Servicio
4 min de lectura · Noviembre 2025

El verdadero servicio comienza cuando Cristo deja de apuntarnos hacia nosotros mismos.

¿Cómo servir a Dios sin buscar reconocimiento?

Mientras el servicio busque alimentar nuestra identidad, seguirá girando alrededor del yo. Cuando Cristo ocupa el centro, servir vuelve a ser simplemente amar.

Todos creemos estar dispuestos a servir.

La pregunta más profunda es otra.

¿Seguimos sirviendo cuando nadie lo nota?

Porque existe un servicio que busca reconocimiento.

Y existe otro que nace de una vida tan segura en Cristo que ya no necesita demostrar nada.

El problema no es el aplauso

El aplauso no siempre es el verdadero problema.

El problema aparece cuando necesitamos ese aplauso para sentir que valemos.

Entonces el servicio deja de ser amor.

Se convierte en una manera de alimentar al viejo hombre.

Jesús dijo:

«Cuando des limosna, no hagas tocar trompeta delante de ti... para ser alabado por los hombres.» (Mateo 6:2)

No estaba prohibiendo el reconocimiento.

Estaba revelando un corazón que todavía necesitaba vivir de él.

Cristo libera el servicio de la necesidad de demostrar

Solo una identidad segura puede amar con libertad.

Mientras intentemos encontrar nuestro valor en lo que hacemos, siempre esperaremos alguna recompensa.

Pero cuando nuestra vida descansa en Cristo, el servicio deja de sostener nuestra identidad.

Simplemente se convierte en una expresión de ella.

Pablo escribe:

«Porque habéis muerto, y vuestra vida está escondida con Cristo en Dios.» (Colosenses 3:3)

Quien ya encontró allí su vida no necesita construir otra mediante el reconocimiento de las personas.

El servicio escondido revela quién gobierna nuestro corazón

Jesús habló del Padre que ve en lo secreto.

No porque necesitemos otro espectador.

Sino porque el amor del Padre nos libera de vivir pendientes de la mirada de los demás.

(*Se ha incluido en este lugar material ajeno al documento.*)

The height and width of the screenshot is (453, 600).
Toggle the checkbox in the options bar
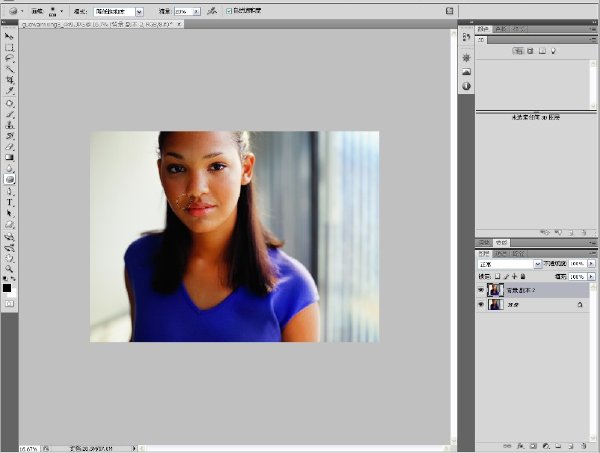[229, 11]
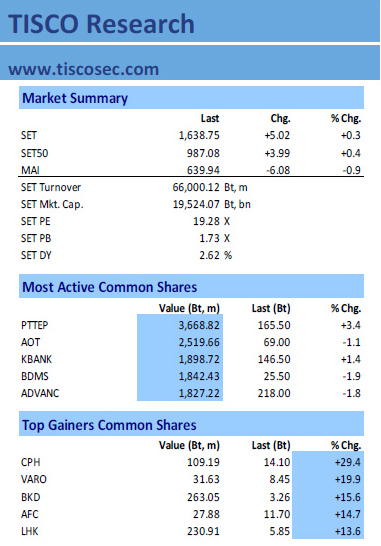Click the TISCO Research title banner
Image resolution: width=381 pixels, height=546 pixels.
(x=190, y=22)
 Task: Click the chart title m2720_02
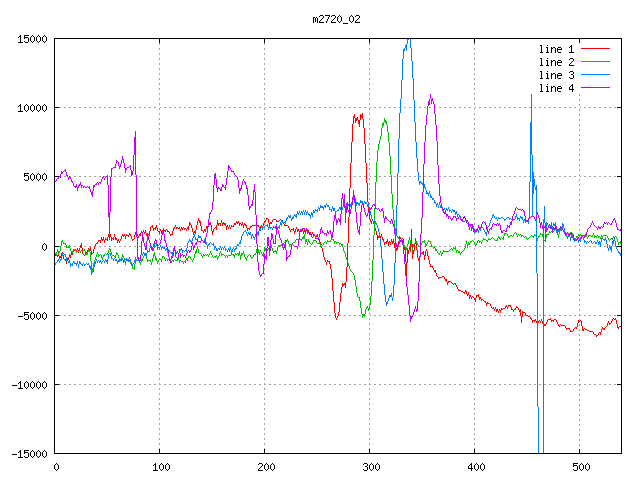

El anonimato muchas veces pone al descubierto aquello que todavía esperaba ser visto.

Y justamente allí el Espíritu continúa formando a Cristo en nosotros.

Jesús no solamente enseñó a servir

La noche antes de la cruz, Jesús lavó los pies de sus discípulos.

También los de Judas.

No buscó reconocimiento.

No esperaba agradecimiento.

Simplemente expresó el corazón del Padre.

Cuando contemplamos ese gesto descubrimos que el servicio cristiano no consiste únicamente en ayudar a otros.

Consiste en participar de la misma vida de Cristo.

Él continúa inclinándose para amar al mundo a través de su pueblo.

Una pregunta que revela el corazón

Hay una pregunta sencilla que puede ayudarnos.

¿Qué ocurre dentro de nosotros cuando nadie agradece lo que hicimos?

Si aparece resentimiento, quizá todavía esperábamos recibir algo.

Si podemos seguir amando con libertad, probablemente el Espíritu está desplazando poco a poco esa necesidad de reconocimiento.

No para hacernos indiferentes.

Sino para hacernos libres.

Servir desde una vida escondida

El verdadero servicio no nace del esfuerzo por ser humildes.

Nace de una vida que ya encontró descanso en Cristo.

Cuando dejamos de buscar reconocimiento, descubrimos algo mejor.

Que Cristo nunca dejó de servir en silencio.

Y ahora continúa haciéndolo por medio de quienes permanecen unidos a Él.

Por eso el servicio invisible no tiene menos valor.

Muchas veces es allí donde el Espíritu va desplazando al viejo hombre y permitiendo que la vida de Cristo se manifieste con mayor claridad.

Porque quien ya encontró su vida escondida con Cristo puede amar sin necesidad de ser visto.

Y ese amor, aunque pase desapercibido para el mundo, nunca pasa desapercibido para el Reino.